TASK OBJECTIVE ->
Rewrite the rows from the line containing "The image size is (690, 563)." down to the line containing "will click(x=76, y=210).", with "gray" changed to "blue" and everything else left as it is.

PROVIDED DATA ->
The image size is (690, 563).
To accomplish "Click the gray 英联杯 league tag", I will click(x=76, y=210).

* * *

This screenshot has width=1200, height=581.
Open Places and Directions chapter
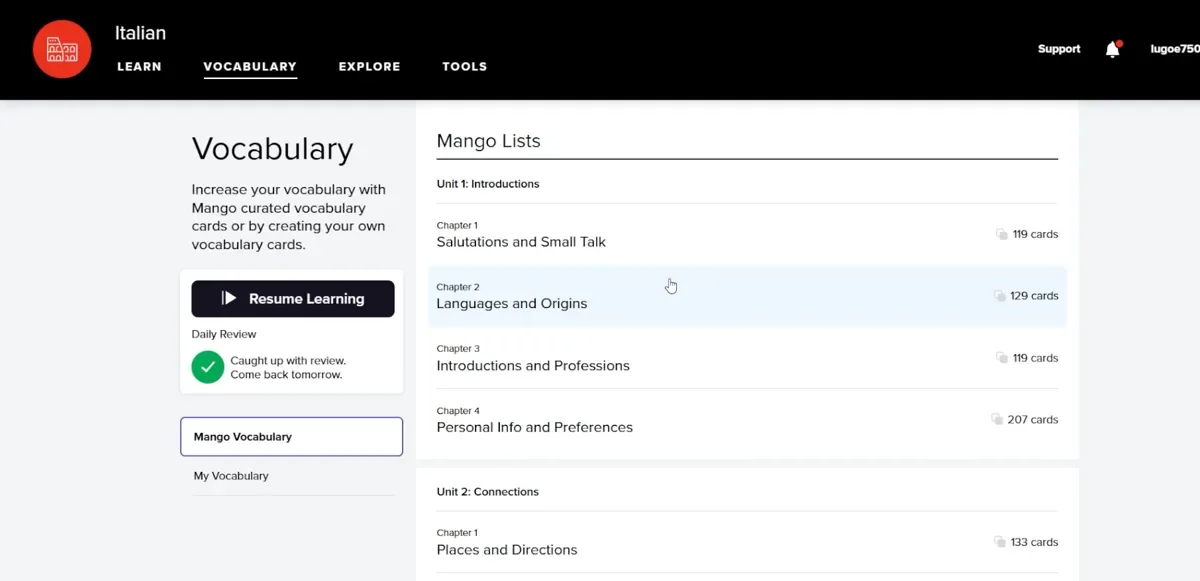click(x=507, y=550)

FINAL RESULT ->
The image size is (690, 563).
To accomplish "Click the blue 英联杯 league tag", I will click(x=76, y=210).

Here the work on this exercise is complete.